Die Kl. trägt die Darlegungs- und Beweislast dafür, daß ihre Bestimmung der Billigkeit entspricht (vgl. BGH, NJW 1969, 1809 = LM § 315 BGB Nr. 9). Sie hat in den Tatsacheninstanzen aber nichts vorgetragen, was es rechtfertigen könnte, weiterhin auf einer Absicherung ihrer Forderung von 540000 DM nebst Zinsen durch Grundschulden im Nennbetrag von 1,9 Mio. DM zu bestehen. Da den an die Kl. abgetretenen Grundschulden keine Belastungen im Range vorgehen, es sich also um eine erstrangige Sicherheit handelt, benötigt die Kl. zu ihrer Sicherung lediglich so viel Grundschulden, daß deren Nennbetrag nebst Zinsen den Betrag ihrer Forderung samt Zinsen deckt. Auf den Wert des Grundstücks kommt es dabei nicht an. Ist er höher als die von der Kl. benötigten Grundschulden, ist deren Forderung in vollem Umfange gedeckt. Ist er niedriger, würde die Kl. bei einer Zwangsversteigerung mit einem Teil der ihr zuzubilligenden Grundschulden ausfallen. In diesem Fall würden ihr aber auch weitere Grundschulden auf demselben Grundstück nichts nützen. Aus diesem Grunde läßt sich die Angemessenheit der Absicherung der Kl. durch sämtliche Grundschulden nicht mit der allgemeinen Erwägung des BerGer. über das Verhältnis von Nennwert zum wahren Wert einer Grundschuld begründen. Da die Kl. nicht vorgetragen hat, noch weitere Ansprüche gegen den Bekl. zu haben, entspricht ihre Weigerung, jegliche Grundschuld freizugeben, nicht der Billigkeit, weil die von ihr beanspruchte Sicherung das vertretbare Maß weit überschreitet. Gem. § 315 III 1 BGB ist deshalb die Bestimmung der Kl., keine Grundschulden freizugeben, nicht verbindlich. Das angefochtene Urteil kann daher nicht aufrechterhalten werden.
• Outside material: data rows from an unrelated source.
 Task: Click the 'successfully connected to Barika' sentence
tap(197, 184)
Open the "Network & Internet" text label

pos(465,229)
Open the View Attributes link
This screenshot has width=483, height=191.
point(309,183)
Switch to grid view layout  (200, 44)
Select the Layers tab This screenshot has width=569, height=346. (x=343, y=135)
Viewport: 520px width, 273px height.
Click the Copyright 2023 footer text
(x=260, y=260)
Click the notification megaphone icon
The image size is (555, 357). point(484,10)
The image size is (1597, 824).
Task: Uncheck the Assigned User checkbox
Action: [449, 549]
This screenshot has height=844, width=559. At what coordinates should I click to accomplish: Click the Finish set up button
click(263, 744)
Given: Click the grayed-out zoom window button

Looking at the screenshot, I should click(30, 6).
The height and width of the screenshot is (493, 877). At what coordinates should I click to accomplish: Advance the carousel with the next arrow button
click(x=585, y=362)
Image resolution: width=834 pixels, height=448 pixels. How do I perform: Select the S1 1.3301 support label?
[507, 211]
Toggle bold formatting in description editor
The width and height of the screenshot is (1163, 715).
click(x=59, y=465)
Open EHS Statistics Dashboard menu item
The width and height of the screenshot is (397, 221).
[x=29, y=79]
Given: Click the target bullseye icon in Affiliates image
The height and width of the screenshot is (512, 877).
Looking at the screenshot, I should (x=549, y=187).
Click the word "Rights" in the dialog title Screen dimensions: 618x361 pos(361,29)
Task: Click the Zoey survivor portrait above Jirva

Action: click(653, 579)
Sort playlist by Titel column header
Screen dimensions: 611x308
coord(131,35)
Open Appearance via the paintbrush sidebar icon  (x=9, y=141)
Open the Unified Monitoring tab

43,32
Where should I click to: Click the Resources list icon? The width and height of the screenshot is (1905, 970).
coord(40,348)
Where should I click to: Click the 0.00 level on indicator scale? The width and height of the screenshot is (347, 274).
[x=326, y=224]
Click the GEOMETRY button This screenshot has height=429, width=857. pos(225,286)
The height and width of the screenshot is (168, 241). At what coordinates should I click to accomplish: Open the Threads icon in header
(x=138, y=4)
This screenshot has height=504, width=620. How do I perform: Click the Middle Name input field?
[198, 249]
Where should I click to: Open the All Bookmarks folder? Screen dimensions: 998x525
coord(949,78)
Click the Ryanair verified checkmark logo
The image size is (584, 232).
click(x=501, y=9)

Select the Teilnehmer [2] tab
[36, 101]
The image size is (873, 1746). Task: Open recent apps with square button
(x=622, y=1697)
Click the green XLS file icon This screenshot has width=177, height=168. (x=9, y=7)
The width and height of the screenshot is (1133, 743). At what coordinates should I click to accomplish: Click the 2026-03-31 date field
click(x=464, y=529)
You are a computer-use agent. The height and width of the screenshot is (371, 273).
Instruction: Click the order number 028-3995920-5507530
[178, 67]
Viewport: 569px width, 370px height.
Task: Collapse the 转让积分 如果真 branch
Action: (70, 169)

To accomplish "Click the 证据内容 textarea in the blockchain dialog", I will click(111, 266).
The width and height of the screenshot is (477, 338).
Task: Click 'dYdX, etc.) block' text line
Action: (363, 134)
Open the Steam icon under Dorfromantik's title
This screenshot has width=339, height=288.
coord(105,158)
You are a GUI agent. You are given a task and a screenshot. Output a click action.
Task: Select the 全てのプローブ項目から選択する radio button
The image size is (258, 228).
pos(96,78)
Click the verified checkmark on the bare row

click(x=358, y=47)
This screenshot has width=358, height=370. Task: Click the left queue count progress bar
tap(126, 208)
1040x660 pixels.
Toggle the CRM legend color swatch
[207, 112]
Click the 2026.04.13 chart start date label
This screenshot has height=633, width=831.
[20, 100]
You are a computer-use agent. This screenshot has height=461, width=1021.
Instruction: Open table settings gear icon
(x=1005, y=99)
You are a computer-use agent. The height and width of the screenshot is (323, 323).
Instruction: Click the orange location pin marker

Die Bestimmung, in welchem Umfange die Kl. Grundschulden freizugeben hat, muß nunmehr durch Urteil getroffen werden (§ 315 III 2 BGB). Zu diesem Zwecke ist die Sache zur anderweiten Verhandlung und Entscheidung an das BerGer. zurückzuverweisen. Der Senat kann darüber nicht entscheiden, weil noch tatsächliche Feststellungen notwendig sind, in welcher Höhe die an die Kl. abgetretenen Grundschulden verzinslich s nd und ob der Kl. auch die Zinsforderungen abgetreten worden sind.